National makes $225m training pledge
National has promised to give tertiary educators $4000 for every unemployed person who gets retrained and into a new job.
The incentive scheme, announced by National leader Judith Collins during a trip to Nelson yesterday, would come with a small business mentoring programmes, dedicated ‘‘job coaches’’ at Work and Income offices, and a pledge to double the size of New Zealand’s tech sector within a decade.
Collins said a ‘‘fresh approach’’ was needed to retrain Kiwis turfed out of work, and grow the country out of the economic crisis that has come with Covid-19.
The ‘‘SkillStart’’ scheme, which would cost $120 million over four years, would be designed to incentivise tertiary training providers, such as polytechnics, to create courses to get people into work, the party’s policy document said.
The $4000 payments to the institutions would help 30,000 people into work. The institution would be eligible for the payment if the employed person lasted 90 days in the job, and had previously been unemployed or on a government benefit for three months before taking the course.
National would also unwind the Labour-led Government’s reforms of the vocational training sector within 100 days.

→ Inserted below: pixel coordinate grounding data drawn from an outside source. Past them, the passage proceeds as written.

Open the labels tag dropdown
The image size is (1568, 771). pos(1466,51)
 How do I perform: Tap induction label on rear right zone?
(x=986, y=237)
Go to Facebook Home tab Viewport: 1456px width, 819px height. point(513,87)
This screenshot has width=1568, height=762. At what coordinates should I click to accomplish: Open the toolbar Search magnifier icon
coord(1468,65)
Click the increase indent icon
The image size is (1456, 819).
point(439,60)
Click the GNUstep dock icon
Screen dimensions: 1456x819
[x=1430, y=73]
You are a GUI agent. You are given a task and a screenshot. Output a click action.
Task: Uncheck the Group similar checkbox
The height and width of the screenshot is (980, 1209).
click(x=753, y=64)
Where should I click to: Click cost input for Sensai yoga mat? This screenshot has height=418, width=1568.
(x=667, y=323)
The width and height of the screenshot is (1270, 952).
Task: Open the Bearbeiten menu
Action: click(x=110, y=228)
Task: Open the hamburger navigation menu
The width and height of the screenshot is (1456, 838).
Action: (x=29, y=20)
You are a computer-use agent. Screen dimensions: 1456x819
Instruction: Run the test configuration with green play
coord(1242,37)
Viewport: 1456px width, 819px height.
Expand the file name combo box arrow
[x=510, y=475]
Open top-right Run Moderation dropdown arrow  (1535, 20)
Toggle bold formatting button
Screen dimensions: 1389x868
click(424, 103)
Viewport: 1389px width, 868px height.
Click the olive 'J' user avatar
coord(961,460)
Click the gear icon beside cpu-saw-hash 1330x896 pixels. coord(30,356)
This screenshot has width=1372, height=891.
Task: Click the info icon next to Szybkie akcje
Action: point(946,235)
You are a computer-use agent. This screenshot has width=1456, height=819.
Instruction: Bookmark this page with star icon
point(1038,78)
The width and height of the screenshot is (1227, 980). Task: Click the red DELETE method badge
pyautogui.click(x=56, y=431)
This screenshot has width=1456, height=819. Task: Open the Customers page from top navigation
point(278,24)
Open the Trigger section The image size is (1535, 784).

Alongside National’s SkillStart scheme would be a $25m, 12-week ‘‘small business builder’’ mentoring programme, that would have 5000 people receive up to 20 hours of business mentoring, alongside access to online modules and webinars.
Another $20m would be spent over four years on subsidising management training and business advisers for small businesses.
Funding of $28m over four years would be again provided to ‘‘ICT graduate schools’’, and the party plans to fund 1000 tertiary scholarships each year for students at low-decile colleges to take up science, technology, engineering or mathematics [STEM] undergraduate degrees. This would cost $10m over four years.
A ‘‘global PhD’’ scholarship scheme would be created in hope of recruiting 50 STEM PhD candidates from major universities to spend six months in New Zealand. This would cost $12m over four years.